Clemson students demand university ‘prosecute defamatory speech’ on campus, social media
A group of Clemson students are demanding that the university "prosecute defamatory speech" to help correct a "pattern of social injustice" at the school.
As part of an on-campus campaign known as See the Stripes, “underrepresented” groups have created a list of grievances and demands following a Clemson fraternity’s “ Crip-mas” themed party in December.
"[W]e want a public commitment from the Clemson University Administration to prosecute criminally predatory behaviors and defamatory speech committed by members of the Clemson University community (including, but not limited to, those facilitated by usage of social media)."
“[W]e want a public commitment from the Clemson University Administration to prosecute criminally predatory behaviors and defamatory speech committed by members of the Clemson University community (including, but not limited to, those facilitated by usage of social media),” the demand from the group states.

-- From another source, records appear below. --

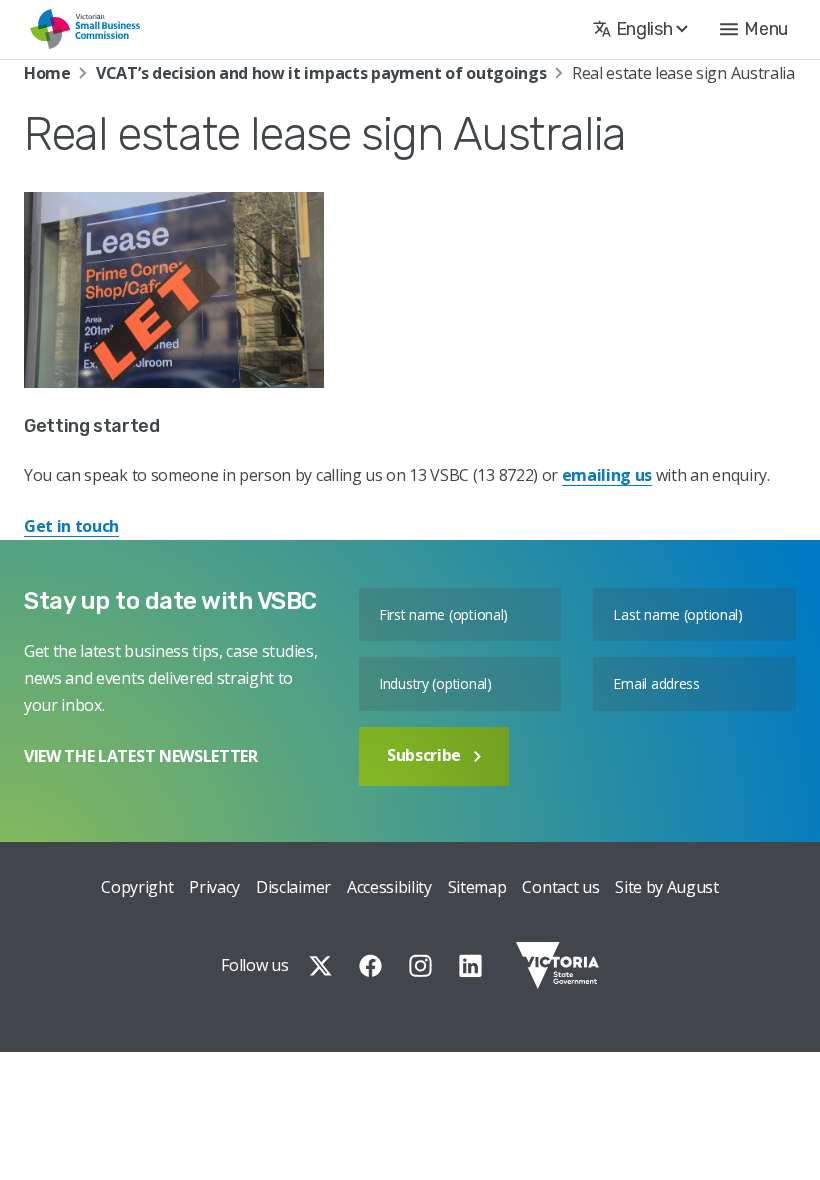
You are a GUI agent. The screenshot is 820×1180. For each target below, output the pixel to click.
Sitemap (477, 887)
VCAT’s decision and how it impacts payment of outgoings (321, 73)
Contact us (560, 887)
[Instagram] (420, 966)
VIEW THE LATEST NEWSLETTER (141, 756)
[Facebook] (370, 966)
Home (47, 73)
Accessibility (389, 887)
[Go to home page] (85, 29)
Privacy (214, 887)
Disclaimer (293, 887)
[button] (754, 29)
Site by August (667, 887)
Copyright (137, 887)
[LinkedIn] (470, 966)
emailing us (607, 475)
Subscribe (424, 755)
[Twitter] (320, 966)
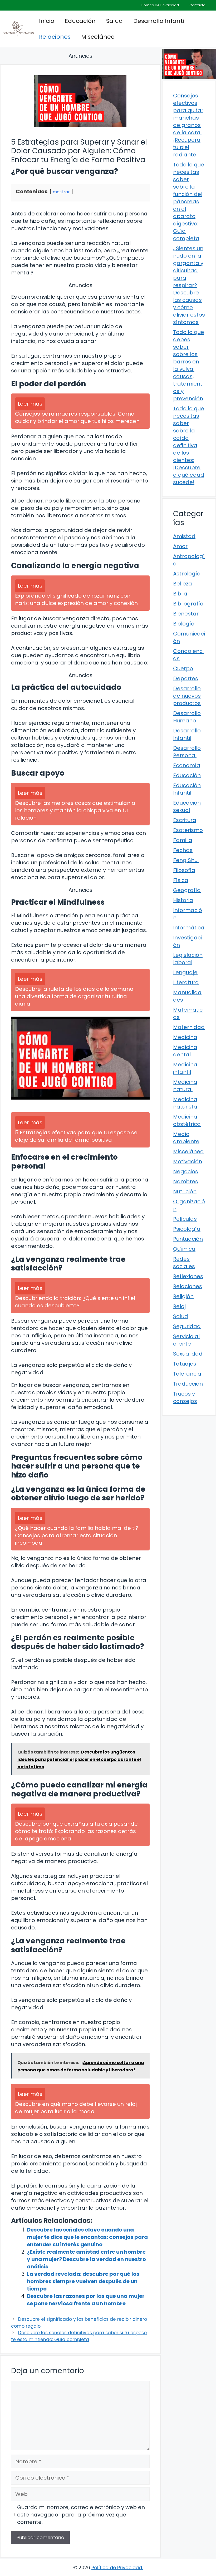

“The First Amendment unconditionally protects freedom of speech,” said William Turton, chairman of Clemson’s Young Americans for Freedom, told Campus Reform. “This fundamental American value is non-negotiable. All speech, even speech that is considered offensive and hateful, is protected. I may disagree with such speech, but it should not be silenced.”
See the Stripes is also calling on the university to rename buildings that are “offensively named.” Specifically, protesters point to Tillman Hall, named after Benjamin Ryan Tillman, who led the Red Shirts in South Carolina’s 1876 election. The Red Shirts sought to reduce the black vote in the state election.
“The main takeaway here is that I feel terrible if the minorities at Clemson feel undermined or disrespected in the shadow of Tillman as they cross campus every day, but it wasn’t named Tillman Hall because we’re proud he was racist,” Nick Jewell, a Clemson alumnus, told Campus Reform. “It was named Tillman Hall simply because he got there first and donated a ton of money to the advancement of kids’ futures here at Clemson. We don’t stand beside everything he believed in by any means. And because of that, the name Tillman means nothing more to the majority than bells, bowman, and cherished memories with friends.”
Jewell, who graduated in 2013 with a degree in psychology, said that as a “white, average male,” he couldn’t fully understand the plights of minorities at Clemson, but said that he hopes these discussions can be resolved without having to change the name of the building.
Earlier this week, Clemson’s Faculty Senate tabled a resolution that would rename the iconic building.
Winthrop University, a sister school to Clemson, is also under pressure to rename its Tillman Hall, the main building on the Rock Hill, S.C., campus.
However, the See the Stripes also demands that Clemson increase funding for organizations that represent minorities and construct a multi-cultural center as a “safe space” for underrepresented groups. Additional demands include incentivized diversity training for faculty and administrators and greater minority representation in the faculty and administration.
For its part, Clemson officials say they are taking the students’ complaints seriously and plan to respond to the list of grievances before the next meeting of the school’s trustees.
The See the Stripes campaign’s mission contends that the school’s mascot—a tiger—and the athletic program’s slogan—Solid Orange—fail to properly encompass the history of minorities at the school.
See the Stripes did not respond to a request for comment from Campus Reform for this article.